## Excerpted text
/---

What is an IOL?
During cataract surgery, your surgeon will need to remove your natural lens and your eye will lose its ability to focus light and images clearly onto the retina (the light-sensitive tissue that lines the inside surface of the eye). In order for you to be able to see clearly, your surgeon will replace your natural lens with a artificial intraocular lens (IOL).
Learn more about the IOL options that are available to cataract patients.
- Since “mono” means one, monofocal lenses provide one type of focused, or clear, vision. They provide clear vision either at distance or near, but not both.
- Most patients who select monodical lenses choose to have good distance vision and use reading glasses to help with near tasks, such as reading, computer work or sewing.
- Monofocal lenses are typically covered by insurance and Medicare and usually require no additional out-of-pocket payment.
Toric IOLs for Astigmatism
- Astigmatic lenses (or toric lenses) are monofocal lenses that can correct astigmatism.

\---

## Task list
• a. In the text on intraocular lenses, rewrite the paragraph beginning "During cataract surgery" more briefly, keeping its main facts.
• b. Continue the text on intraocular lenses, picking up after its final sentence about toric lenses.

## Data provided
/---

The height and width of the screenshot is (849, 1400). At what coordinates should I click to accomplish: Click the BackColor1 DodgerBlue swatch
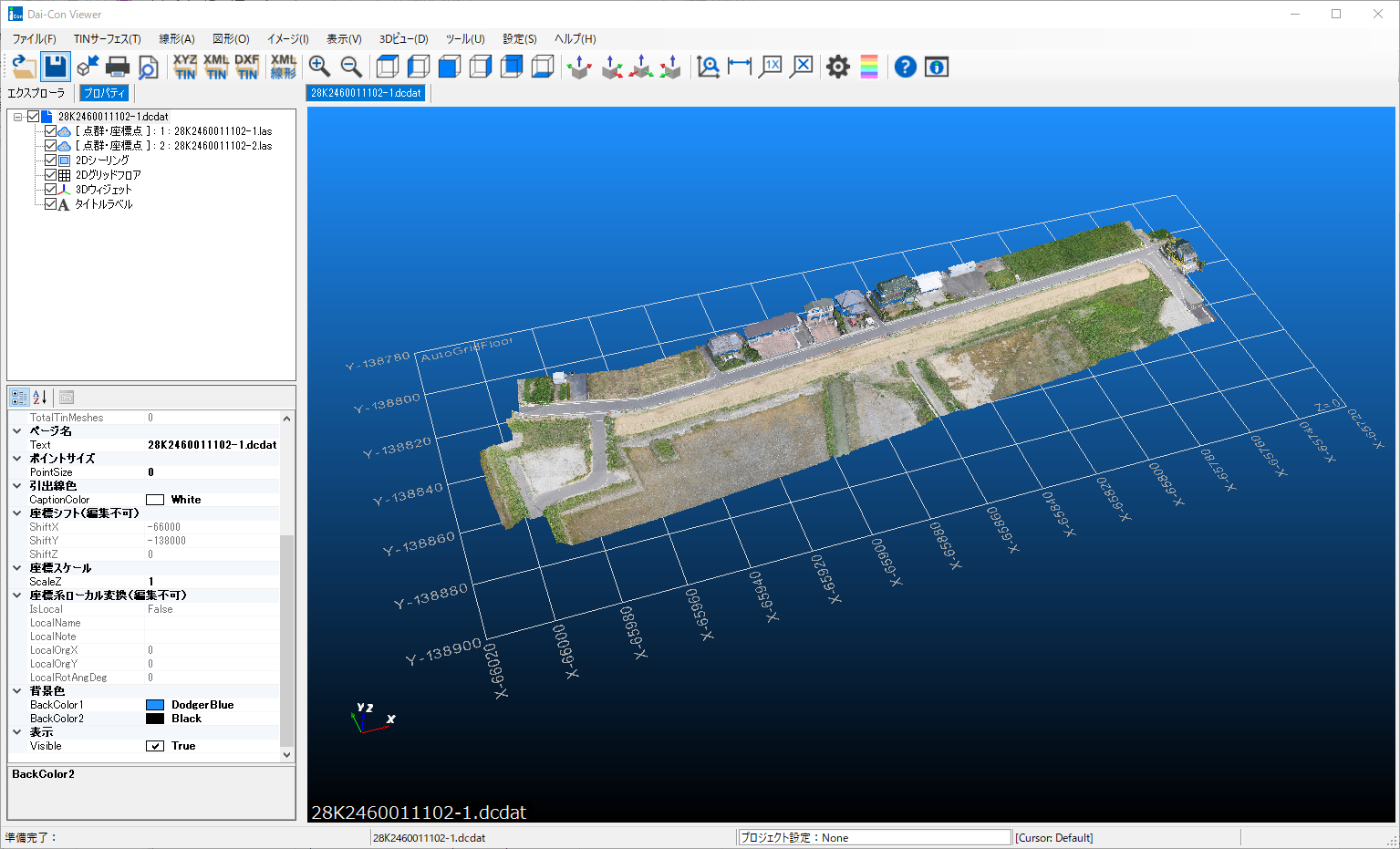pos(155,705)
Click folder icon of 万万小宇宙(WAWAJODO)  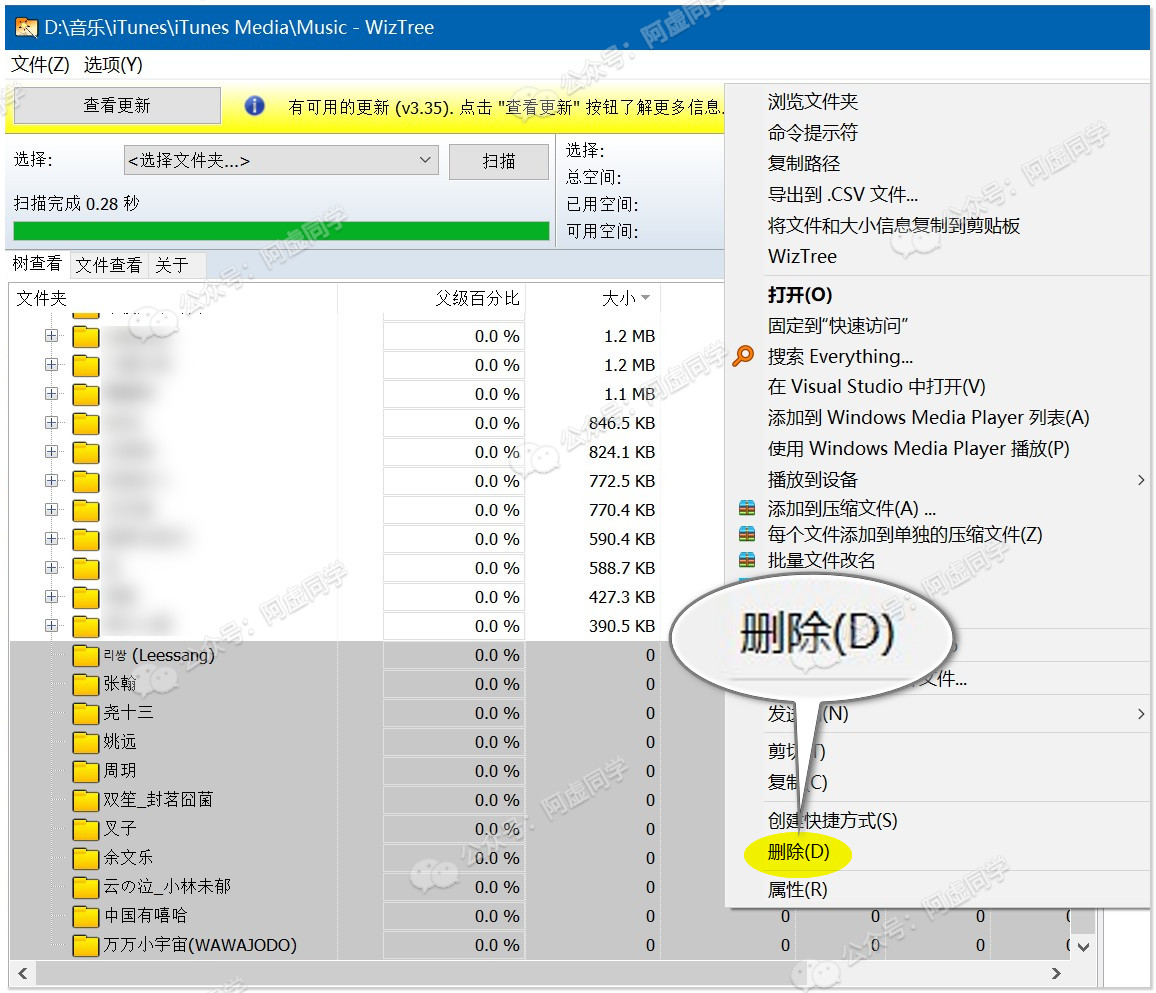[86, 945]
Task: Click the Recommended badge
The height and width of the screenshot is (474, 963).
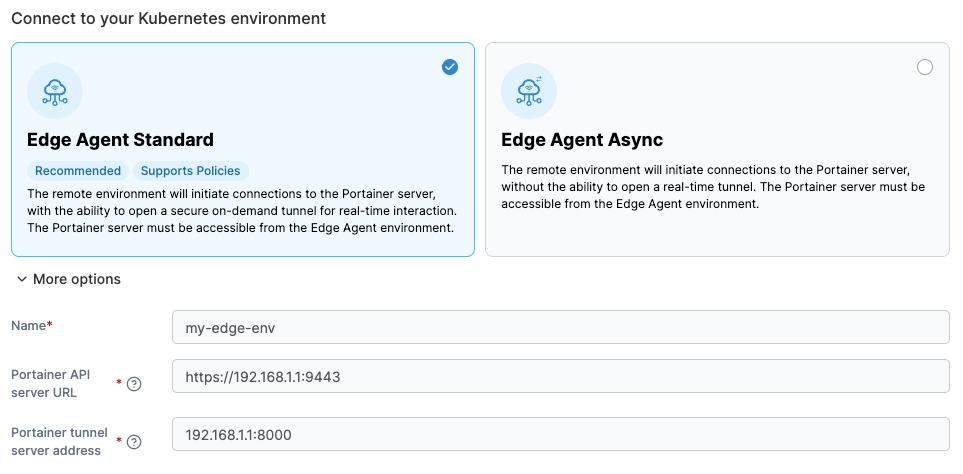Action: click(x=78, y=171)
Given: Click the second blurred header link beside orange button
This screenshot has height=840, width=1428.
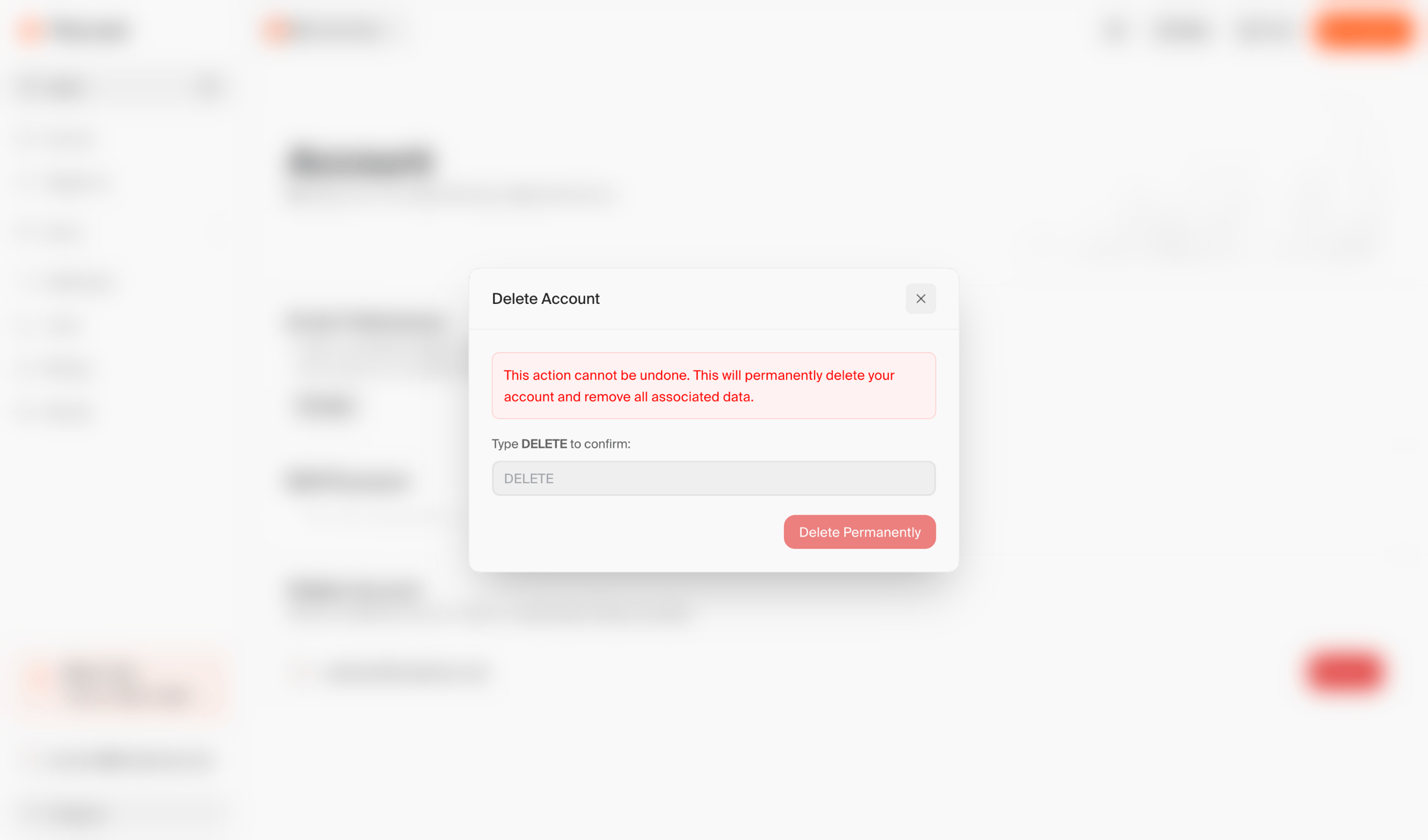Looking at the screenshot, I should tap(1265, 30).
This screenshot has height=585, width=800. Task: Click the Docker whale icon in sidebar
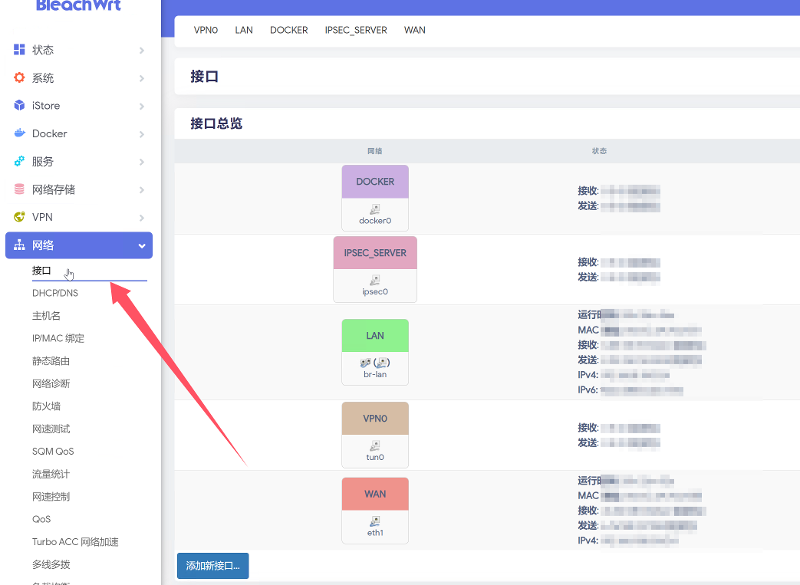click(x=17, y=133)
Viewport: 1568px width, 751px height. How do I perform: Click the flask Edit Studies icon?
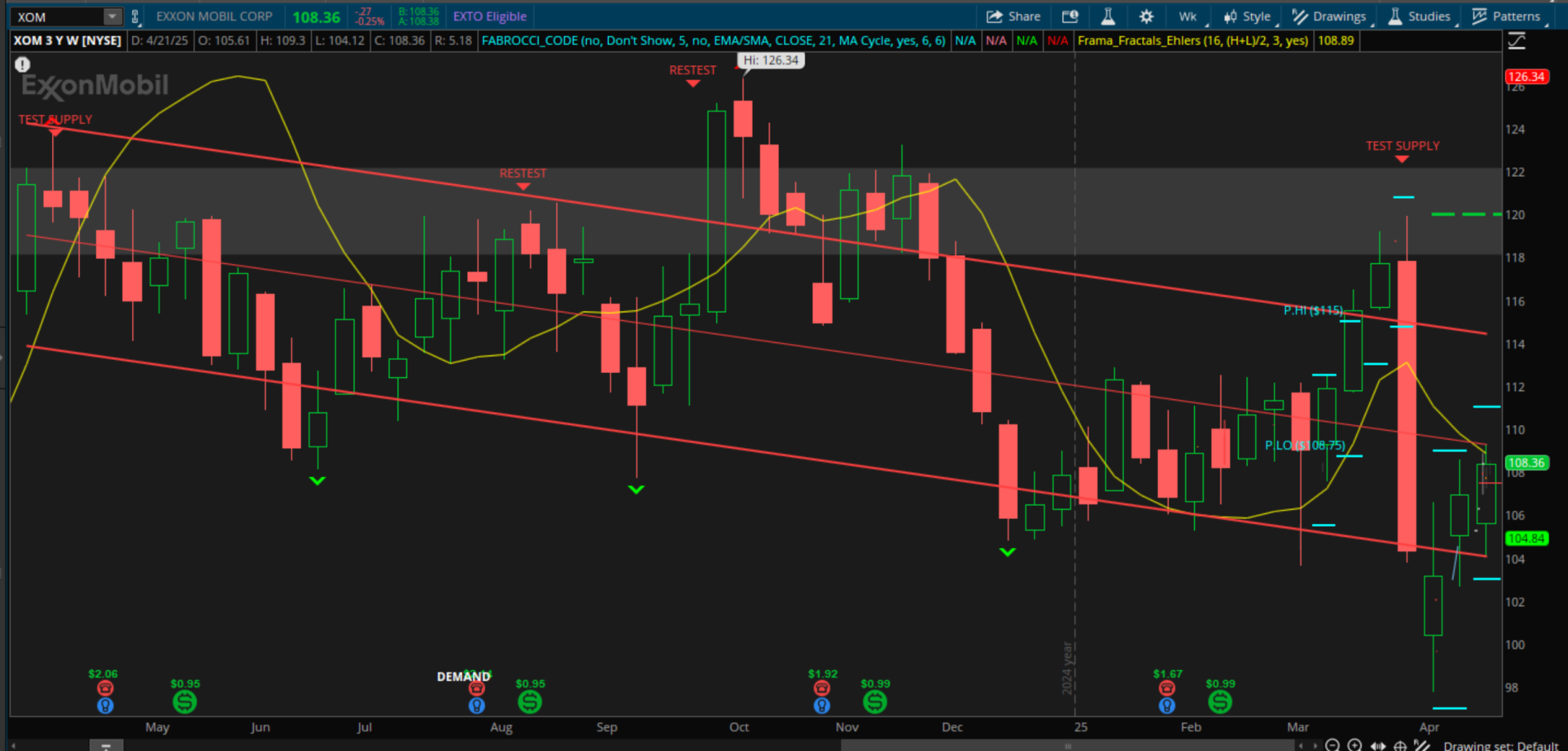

\---

## Answers given
• a. In cataract surgery, the surgeon removes the natural lens, so the eye can no longer focus light and images clearly onto the retina, the light-sensitive tissue lining the inside of the eye. To restore clear vision, the surgeon puts an artificial intraocular lens (IOL) in its place.

• b.
- Because astigmatic lenses can correct astigmatism, they may reduce the need for an astigmatism correction in the patient’s eyeglasses after surgery.
- Astigmatic lenses are not fully covered by insurance and Medicare and require an out-of-pocket patient contribution.
Premium IOLs: Multifocal
- Since “multi” means “more than one,” multifocal lenses provide more than one type of focused, or clear, vision. They attempt to provide clear vision both at distance and near simultaneously.
- Because multifocal lenses correct both distance and reading vision, they can reduce the patient’s dependence on eyeglasses and contact lenses.
- Multifocal lenses are not fully covered by insurance and Medicare and require an out-of-pocket patient contribution.